“None for anyone”: COVID-19’s impact on community engagement

Jacob Cramer is a Research & Planning Assistant with BC Healthy Communities.

Healthy Community Engagement is a core pillar of the Healthy Communities approach. Public engagement and participation processes allow individuals to play a larger role in influencing the design and distribution of their community’s interconnected systems (transportation, housing, sewage, water, parks, health care, education, etc.), which determine the ease with which they are able to live healthy lives.

As COVID-19 grinds society to a halt, barriers to community engagement are at an all-time high. Regardless of who you are, the pause on non-essential work has rendered public participation all but non-existent. In many communities across B.C., most public activities have been halted, from the cancelling of many local government engagement events to municipal by-elections being deferred. In a strange way, these unprecedented times have led to equality in public participation—none for anyone.

It’s important to remember however, that the barriers to community engagement—including constraints on transportation, time, finances or accessibility—have always existed and persisted at varying levels for equity-seeking groups. This crisis has, for example, demonstrated that the work-from-home accommodations long asked for by some people with disabilities, and often deemed unreasonable by employers, were always entirely possible.

Thankfully this will not last; in time the pandemic will pass, and local governments will begin to explore what engagement looks like in a post-COVID world. However, as we emerge from the COVID crisis and the most expansive barriers to participation are lifted (particularly the far-reaching social, work and travel restrictions), groups in our communities who traditionally face the least hurdles to participation will again have the most access.


The image above represents how access to participation is currently out of everyone’s reach; yet the most privileged will once again be the first to have their voices heard and interests represented once COVID-related barriers to participation are removed.

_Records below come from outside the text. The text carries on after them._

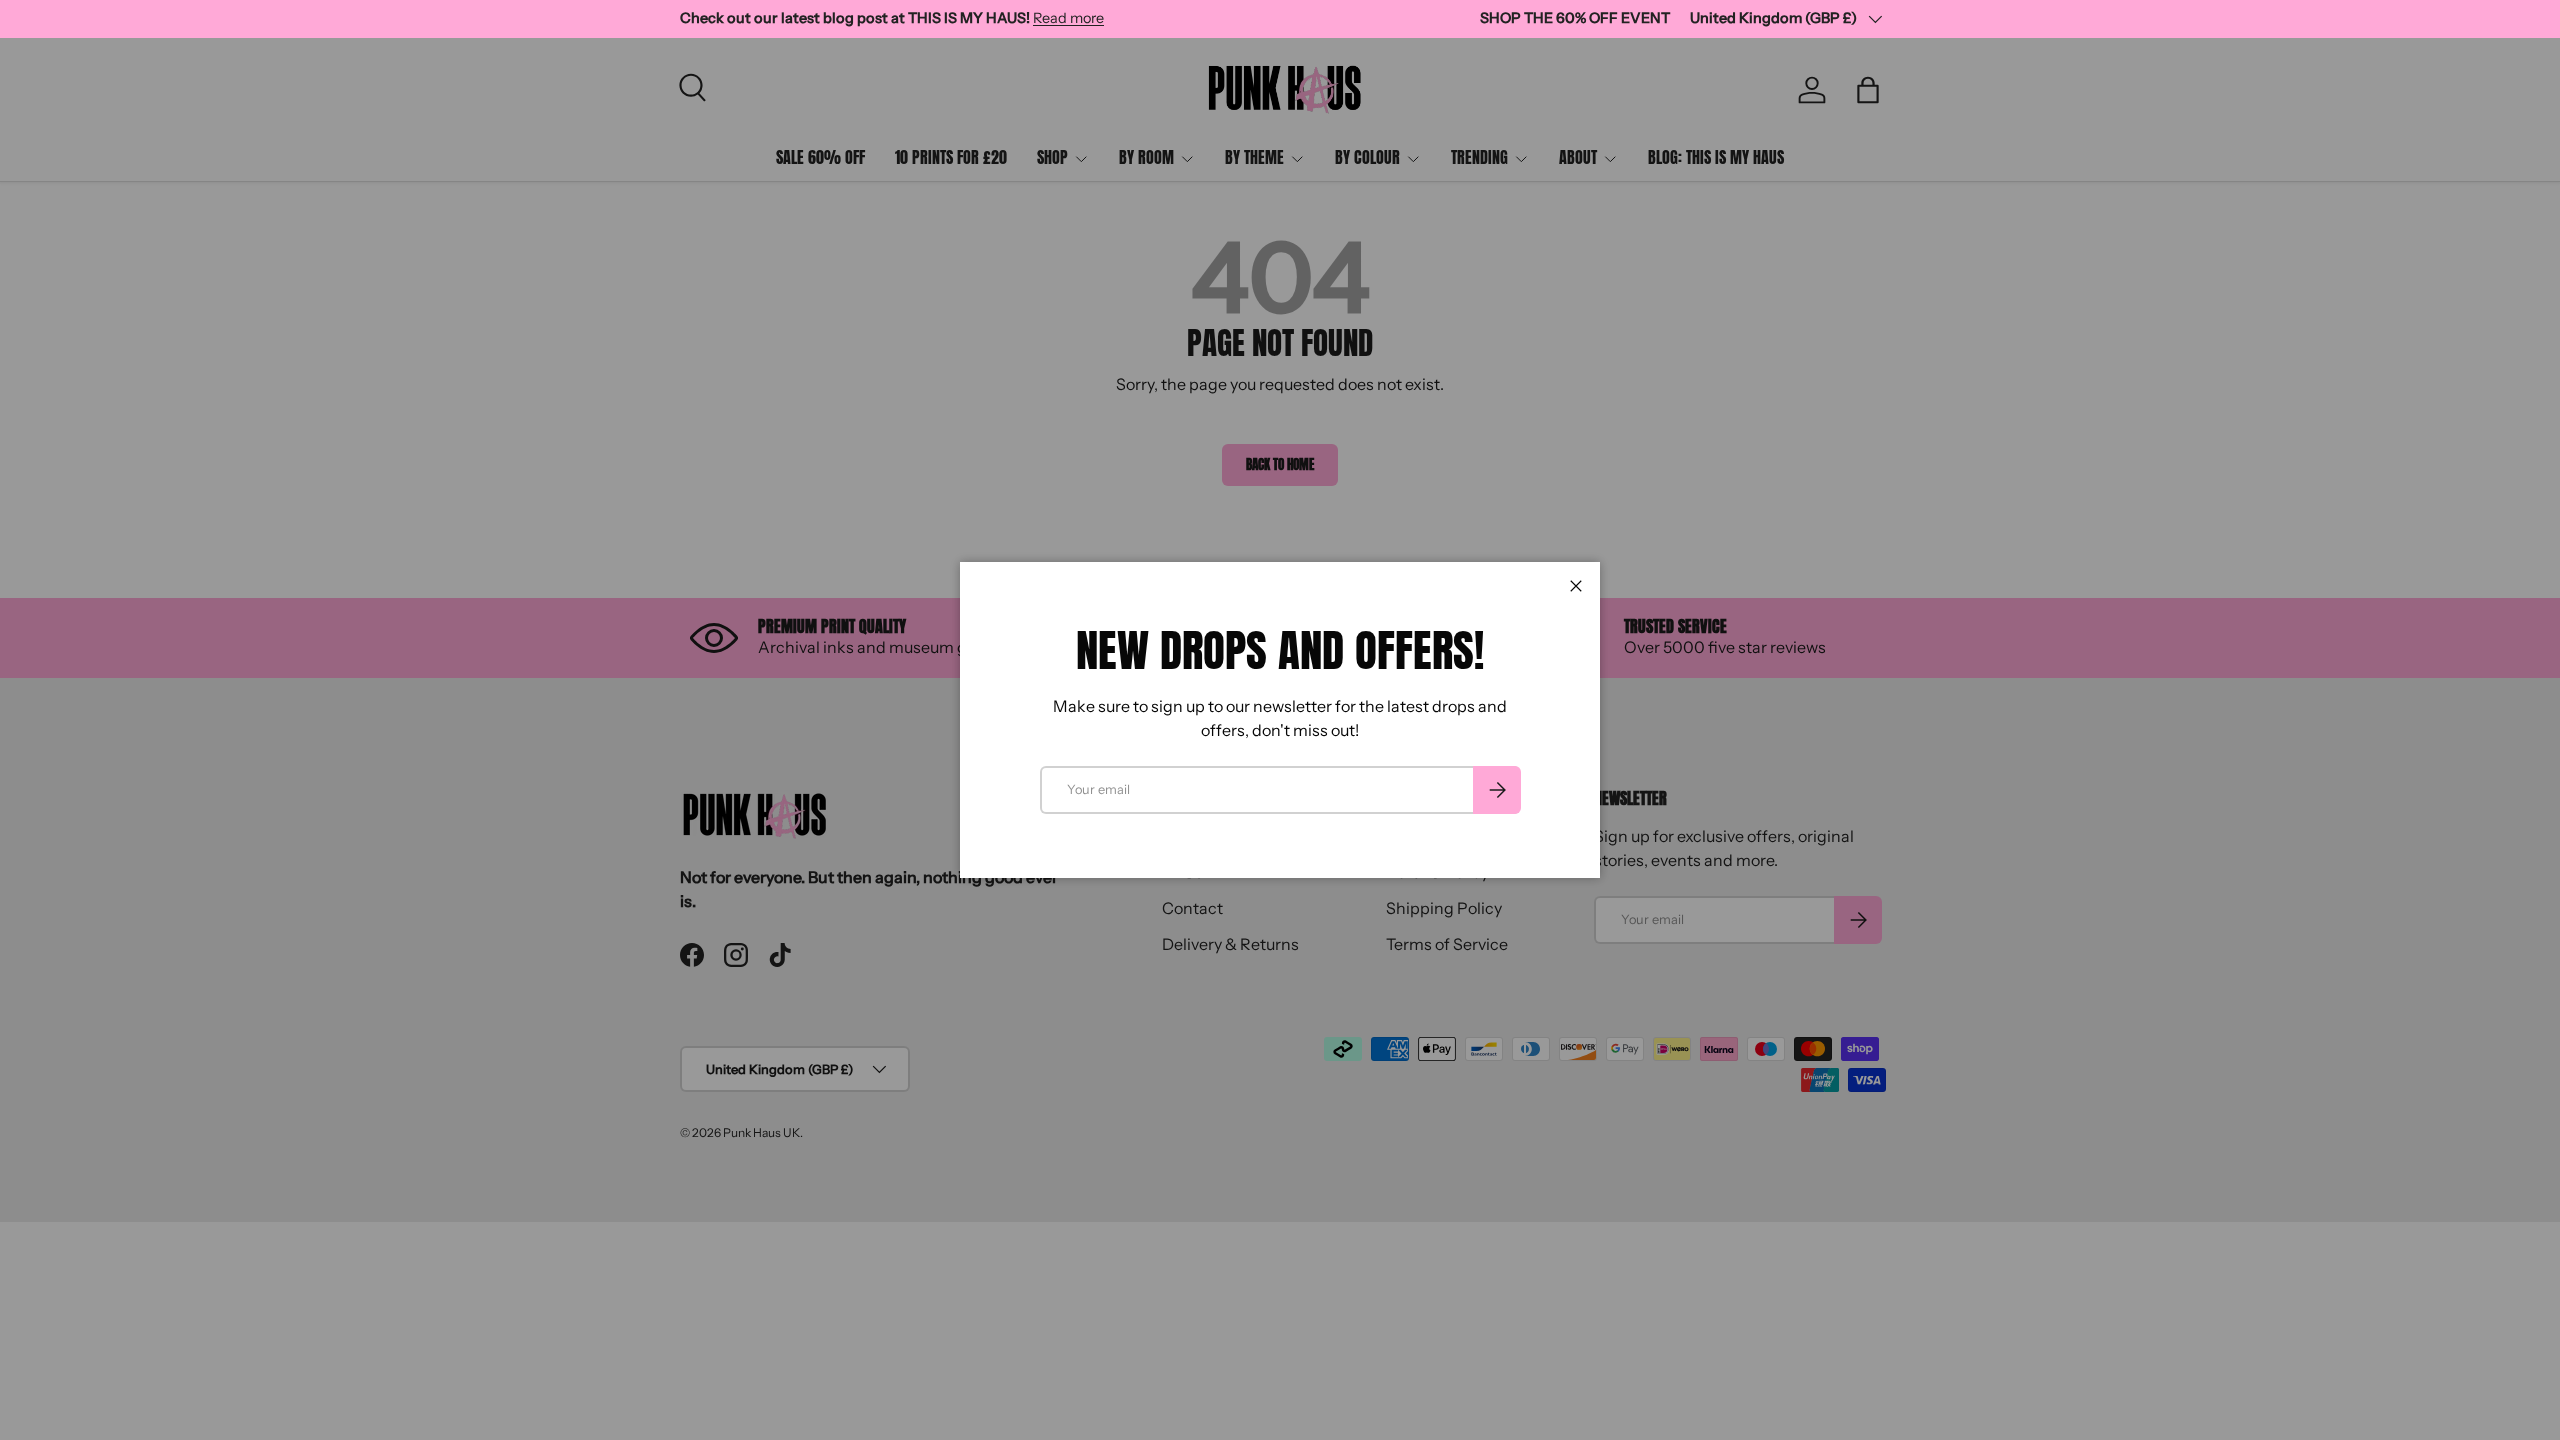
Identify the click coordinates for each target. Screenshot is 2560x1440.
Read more (1068, 18)
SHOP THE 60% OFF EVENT (1575, 18)
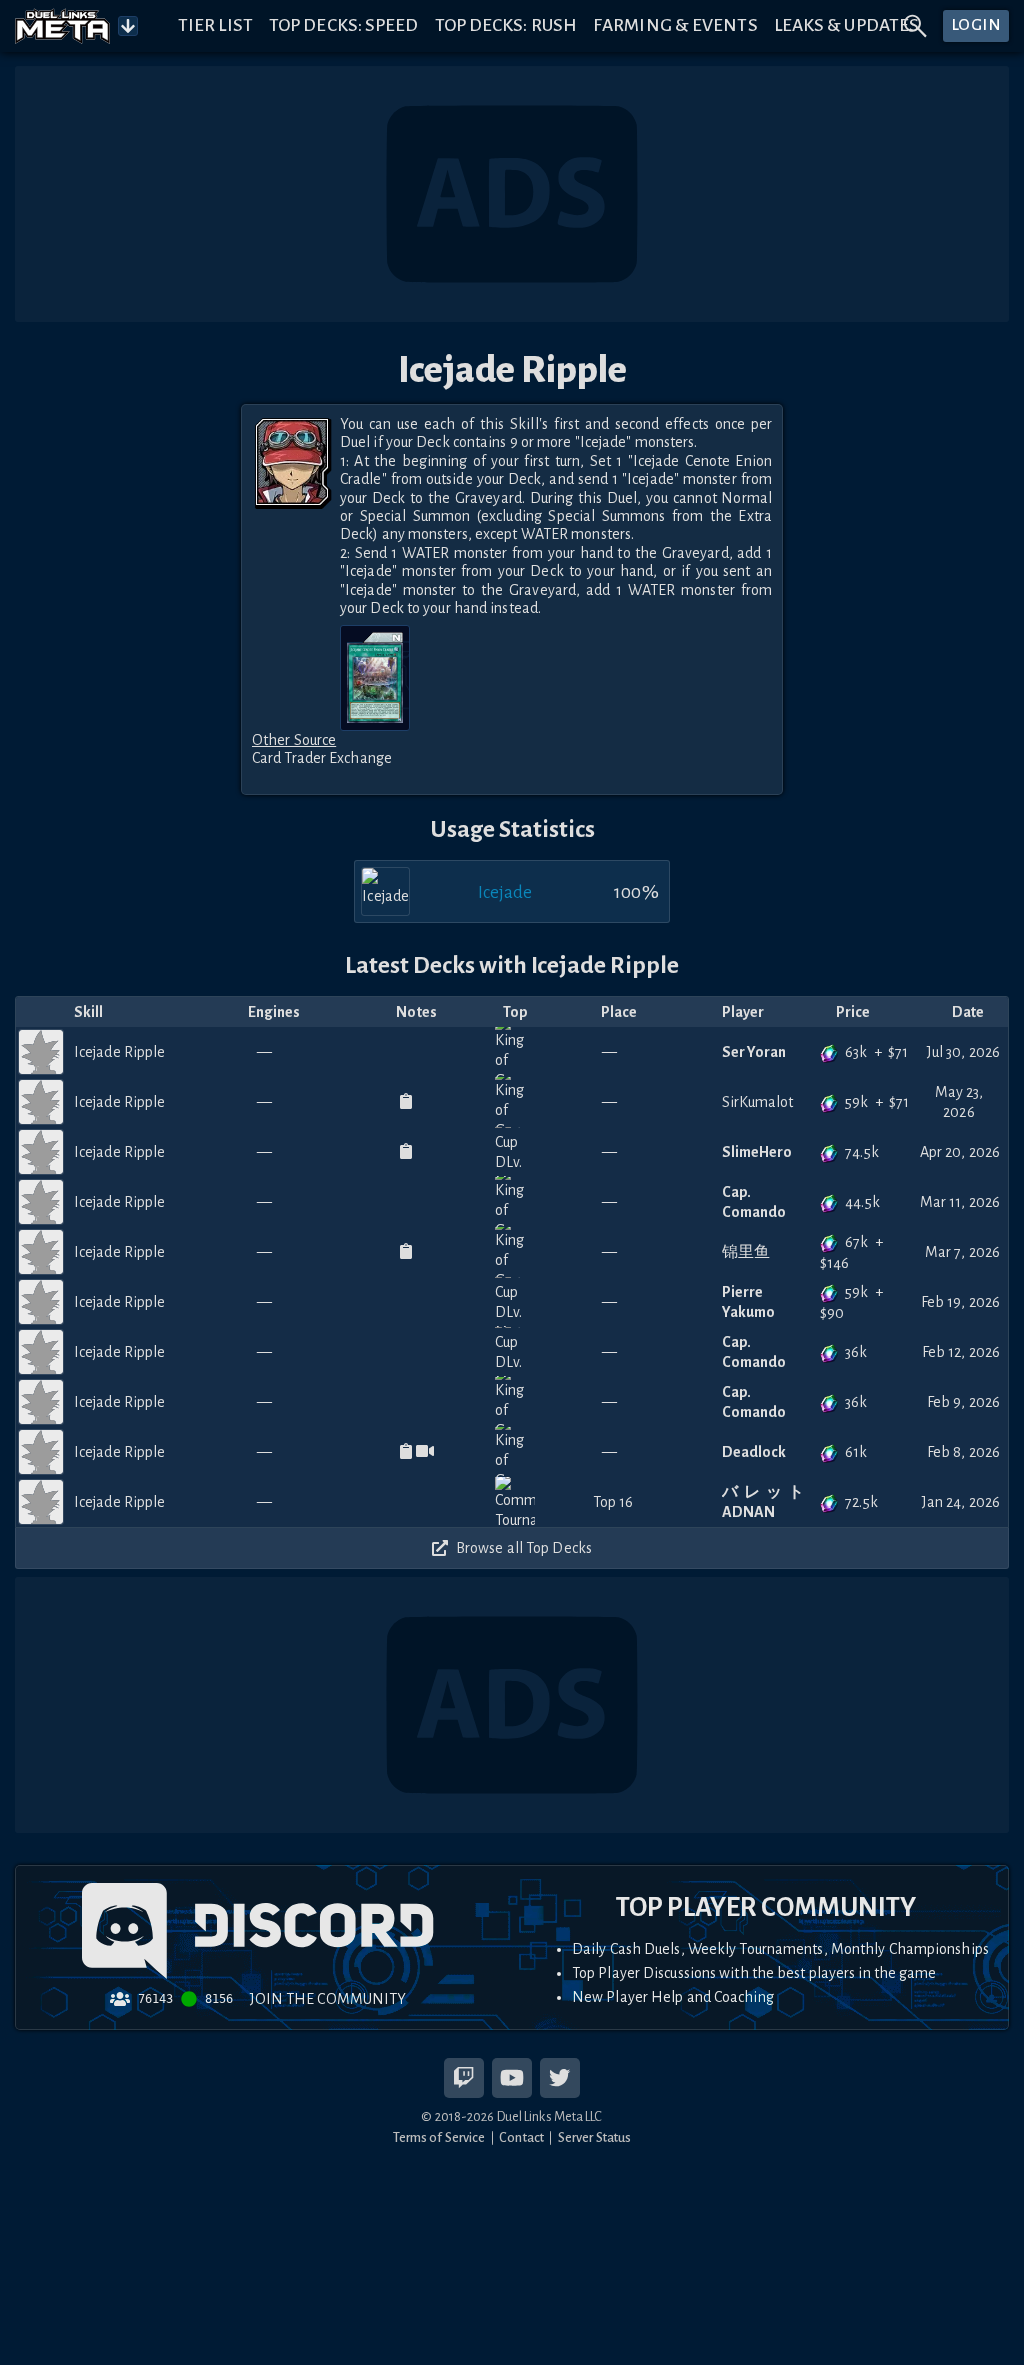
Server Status (594, 2137)
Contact (521, 2137)
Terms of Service (439, 2137)
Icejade (505, 892)
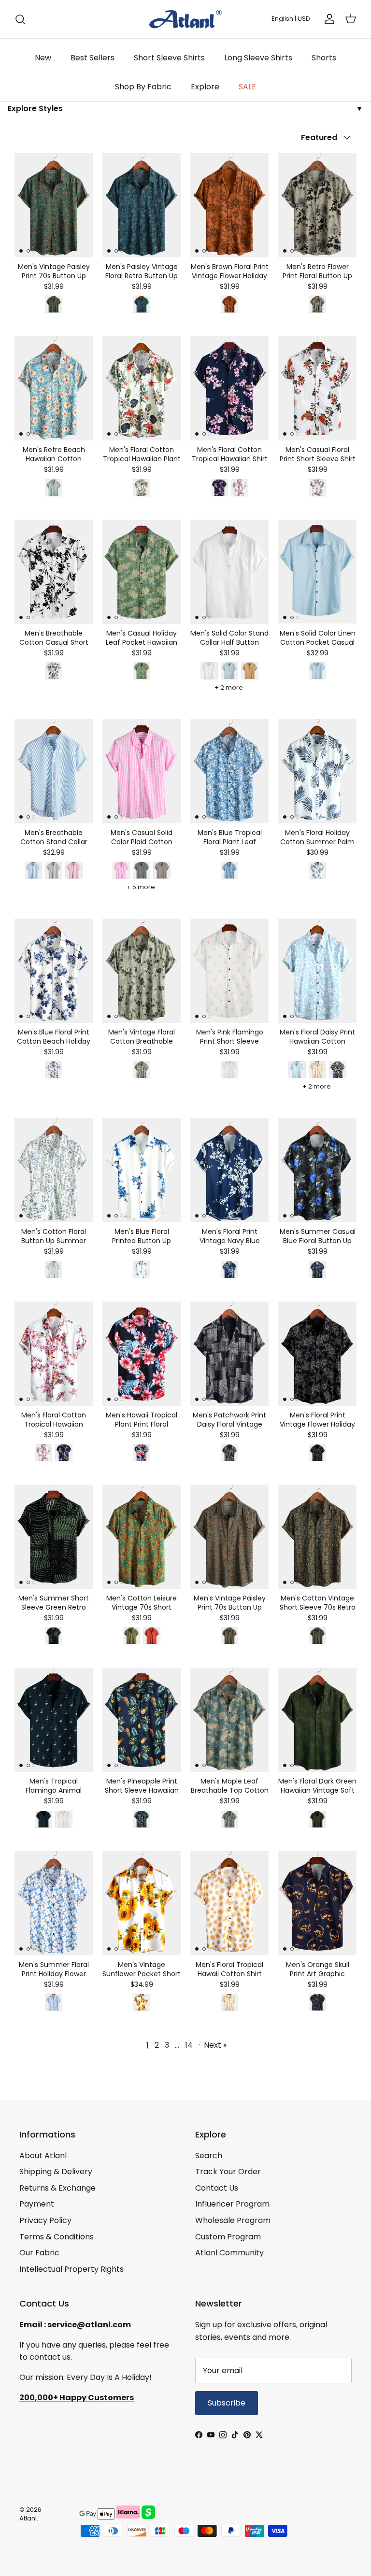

Once again, the people whose voices have been quieted and opinions forgotten are likely to be disregarded. They are the individuals who unrelentingly face precarious working conditions, unstable financial situations, inadequate access to vital health services and inability to access public spaces due to physical ability, disability or compromised immune systems.

Authentic, equitable and healthy community engagement is a key tool for improving these inequities. Equitable engagement allows individuals or groups to identify and address complex social challenges and shape a future that is brighter and healthier for themselves, collectively constructing a society that supports health and well-being for everyone.

Why is all of this important now? Being proactive in identifying and taking action to address inequity in public participation processes can position communities well for when they begin to regularly re-engage communities. Thoughtful planning now can prevent local governments from reverting to engagements in which privileged voices are unfairly represented at the table, and prepares for equitable approaches to resolving future crises.